There are many ways to talk about the same business challenge we all face in today’s connected world. This collective challenge is how to maintain control of your organization’s brand and your marketing message when you are relying on a countless number of stakeholders to deliver the message for you.
Organizations are often siloed, frequently with conflicting priorities. Oftentimes, a brand or marketing team owns the central marketing message, while a corporate communications team owns the message to employees, sales teams own the message to customers, and human resources owns the message to prospective talent. Does this sound familiar?
When companies are structured in this way, it often makes it challenging to instill ownership and a sense of responsibility for the brand across so many groups.
Here is a situation that I have seen many times.
A new product is launching within a company. The brand or product management team is responsible for the launch, which includes educating internal and external audiences about the new product. Because the product team doesn’t own the various channels they need to use to communicate their message, they collaborate with the key groups that own those channels. Typically, this is a mix of sales teams, corporate communications teams, HR groups, distributors, and public relations teams. These groups typically put together a launch plan and get to work on distributing the workload across the various teams, usually with the bulk of the burden being carried by the product team.
The big day arrives, and the launch plan is executed smoothly – employees are rallied, the media is engaged, sales teams receive new messaging, everyone gets some new branded swag – and launch day is soon just another checked box on everyone’s to do list.
If you have experienced this situation, as I have, you might be thinking…what’s wrong with that?
What I have learned through my experience is that there is a gap between these traditional programs and employee’s own individual interests. Why is this important? Because every one of your employees has a personal brand – and their individual brands matter to your business success.
Not only that, your employee’s understanding of your corporate brand, your mission, the products or services you offer, and your organizational culture all matter to your business success. This becomes an issue when you are trusting that your launch program was effective and that all your employees now fully understand the product message, what is expected of them, and how to execute on your organizational goals.
What is missing from these programs is a focused effort to educate and empower employees at an individual level. Every one of your employees has the power to build your brand or destroy it. This is because how your employees manage their own brands – their communication and people skills, their image, their social media profiles – matters to your business.

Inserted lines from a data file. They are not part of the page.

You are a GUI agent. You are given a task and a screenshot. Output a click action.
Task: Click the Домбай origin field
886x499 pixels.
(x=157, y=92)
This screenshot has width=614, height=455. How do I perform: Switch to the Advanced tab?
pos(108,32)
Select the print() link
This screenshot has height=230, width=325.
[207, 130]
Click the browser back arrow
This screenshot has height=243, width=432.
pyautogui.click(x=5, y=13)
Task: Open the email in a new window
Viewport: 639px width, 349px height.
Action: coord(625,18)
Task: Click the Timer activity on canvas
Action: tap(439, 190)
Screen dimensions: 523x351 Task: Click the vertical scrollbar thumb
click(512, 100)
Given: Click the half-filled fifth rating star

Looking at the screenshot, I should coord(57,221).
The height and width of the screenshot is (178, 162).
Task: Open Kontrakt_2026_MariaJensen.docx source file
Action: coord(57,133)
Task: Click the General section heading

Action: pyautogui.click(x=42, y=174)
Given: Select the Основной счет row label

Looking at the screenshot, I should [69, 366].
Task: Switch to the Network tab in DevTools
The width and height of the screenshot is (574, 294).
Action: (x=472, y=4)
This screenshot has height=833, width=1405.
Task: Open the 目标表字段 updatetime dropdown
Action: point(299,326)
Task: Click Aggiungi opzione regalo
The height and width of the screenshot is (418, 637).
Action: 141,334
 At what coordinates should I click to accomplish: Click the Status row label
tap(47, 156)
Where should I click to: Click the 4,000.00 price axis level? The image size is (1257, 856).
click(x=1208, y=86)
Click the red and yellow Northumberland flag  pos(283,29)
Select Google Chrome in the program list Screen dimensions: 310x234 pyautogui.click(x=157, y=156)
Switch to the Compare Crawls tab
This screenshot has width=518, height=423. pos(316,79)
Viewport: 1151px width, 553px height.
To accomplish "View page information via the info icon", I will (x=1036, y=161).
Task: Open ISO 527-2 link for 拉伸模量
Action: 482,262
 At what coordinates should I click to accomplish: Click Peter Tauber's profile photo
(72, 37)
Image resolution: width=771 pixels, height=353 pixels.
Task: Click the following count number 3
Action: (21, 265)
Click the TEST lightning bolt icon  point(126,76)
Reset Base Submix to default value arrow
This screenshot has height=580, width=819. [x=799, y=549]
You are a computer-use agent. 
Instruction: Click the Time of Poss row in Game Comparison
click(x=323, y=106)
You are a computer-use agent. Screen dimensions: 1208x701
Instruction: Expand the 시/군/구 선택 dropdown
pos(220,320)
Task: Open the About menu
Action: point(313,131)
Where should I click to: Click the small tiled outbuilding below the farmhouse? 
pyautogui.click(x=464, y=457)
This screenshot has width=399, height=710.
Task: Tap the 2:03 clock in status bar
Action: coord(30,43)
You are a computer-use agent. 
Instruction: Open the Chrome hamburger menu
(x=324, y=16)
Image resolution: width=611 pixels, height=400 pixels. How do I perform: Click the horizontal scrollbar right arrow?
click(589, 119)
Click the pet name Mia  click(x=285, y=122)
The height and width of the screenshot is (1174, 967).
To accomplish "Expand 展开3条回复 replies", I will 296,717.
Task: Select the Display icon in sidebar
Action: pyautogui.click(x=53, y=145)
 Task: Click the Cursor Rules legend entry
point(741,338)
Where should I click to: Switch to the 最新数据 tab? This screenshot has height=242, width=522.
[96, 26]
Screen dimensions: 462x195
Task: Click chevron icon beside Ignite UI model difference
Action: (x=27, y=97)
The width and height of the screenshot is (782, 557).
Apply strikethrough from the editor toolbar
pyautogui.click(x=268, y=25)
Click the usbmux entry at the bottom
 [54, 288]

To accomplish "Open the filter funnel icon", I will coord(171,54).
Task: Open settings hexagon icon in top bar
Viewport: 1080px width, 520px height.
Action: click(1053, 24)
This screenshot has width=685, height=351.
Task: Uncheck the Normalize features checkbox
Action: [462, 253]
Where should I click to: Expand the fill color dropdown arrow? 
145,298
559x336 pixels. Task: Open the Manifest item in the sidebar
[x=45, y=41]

For organizations that spend millions of dollars a year on marketing and advertising, employees are a brand asset, as well as a reputational risk, that should not be overlooked. This is because your employees must understand your marketing message; accept your culture; care about your mission; feel prepared to deliver your message; and, feel incentivized to deliver on your brand promise to customers. And they need to feel motivated to do all of this for you while also doing the difficult work of identifying their own professional goals, remaining focused on their individual performance, and ensuring that they are investing their time and energy at an organization that is best aligned with their needs and lifestyle.
When I talk about empowering employees at the individual level, I am talking about not only educating employees on your organizational brand, mission, and values; but taking the time to help employees understand the power of their personal brands. When you help employees identify their own mission, vision and values, and coach them through the process of aligning their values and goals with your organization’s, you help them connect the dots between organizational value and their own. This helps them understand how they can contribute value at the individual level in a way that is meaningful to them.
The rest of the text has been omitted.